The Jolly Roger: An Airman’s Tale of Survival in World War II by William C. Atkinson
Excerpt from “Chapter 9 – Fairmont”:
On August 17, 1942, flying from newly acquired airbases in England, the Eighth USAAF launched its first bombing mission over Europe. In the year that followed, the “Mighty Eighth” was pounded by the German Luftwaffe. Bomber losses were unacceptably high, due in part to the Allied fighter’s limited range which prevented them from escorting the bomber streams into enemy territory. Soon after crossing the English Channel into continental Europe, the fighters turned back, low on fuel, and the bombers were on their own the rest of the way. Experienced German pilots, who had cut their teeth on the earlier battle for France and the Battle of Britain, chewed up the slow-moving bombers who were unable to fully protect themselves despite the ten .50 caliber machine guns on board.

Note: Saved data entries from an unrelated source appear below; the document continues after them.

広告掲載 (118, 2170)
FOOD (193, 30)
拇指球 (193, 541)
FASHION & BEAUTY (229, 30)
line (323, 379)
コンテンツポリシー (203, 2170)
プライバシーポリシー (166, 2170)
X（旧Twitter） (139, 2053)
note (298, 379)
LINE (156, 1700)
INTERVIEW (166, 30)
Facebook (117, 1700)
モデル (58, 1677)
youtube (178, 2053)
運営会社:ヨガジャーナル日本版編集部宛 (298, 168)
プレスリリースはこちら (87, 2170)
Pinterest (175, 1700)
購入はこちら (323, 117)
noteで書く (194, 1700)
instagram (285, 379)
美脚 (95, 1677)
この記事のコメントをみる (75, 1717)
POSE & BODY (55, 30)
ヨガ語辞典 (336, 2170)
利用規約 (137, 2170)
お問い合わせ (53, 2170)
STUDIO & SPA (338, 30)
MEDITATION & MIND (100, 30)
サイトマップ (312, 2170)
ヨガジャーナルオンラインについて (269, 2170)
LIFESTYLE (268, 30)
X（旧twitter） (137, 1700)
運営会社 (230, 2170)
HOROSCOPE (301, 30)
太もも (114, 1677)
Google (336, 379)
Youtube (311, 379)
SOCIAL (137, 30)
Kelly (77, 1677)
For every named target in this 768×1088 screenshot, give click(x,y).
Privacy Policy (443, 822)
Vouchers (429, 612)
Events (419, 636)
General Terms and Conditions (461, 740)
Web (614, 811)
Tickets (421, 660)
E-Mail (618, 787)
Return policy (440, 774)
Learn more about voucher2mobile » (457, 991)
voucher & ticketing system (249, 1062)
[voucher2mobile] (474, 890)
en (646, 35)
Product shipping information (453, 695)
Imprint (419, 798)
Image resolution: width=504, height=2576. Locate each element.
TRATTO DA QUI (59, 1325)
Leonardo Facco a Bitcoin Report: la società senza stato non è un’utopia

Another critical weakness facing bomber command in England was the lack of sufficient range of the Eighth Air Force’s B-17s and B-24s in reaching vital targets in the Balkan region of Eastern Europe. The Wehrmacht required a nearly unlimited supply of oil and gasoline to fuel its weapons of war, and much of that oil came from the Balkan countries. Thirty percent of Hitler’s petroleum demands alone came from a complex of oil refineries in and around the Romanian city of Ploesti. The USAAF desperately needed to open a second front in the air war against the Axis powers in Europe.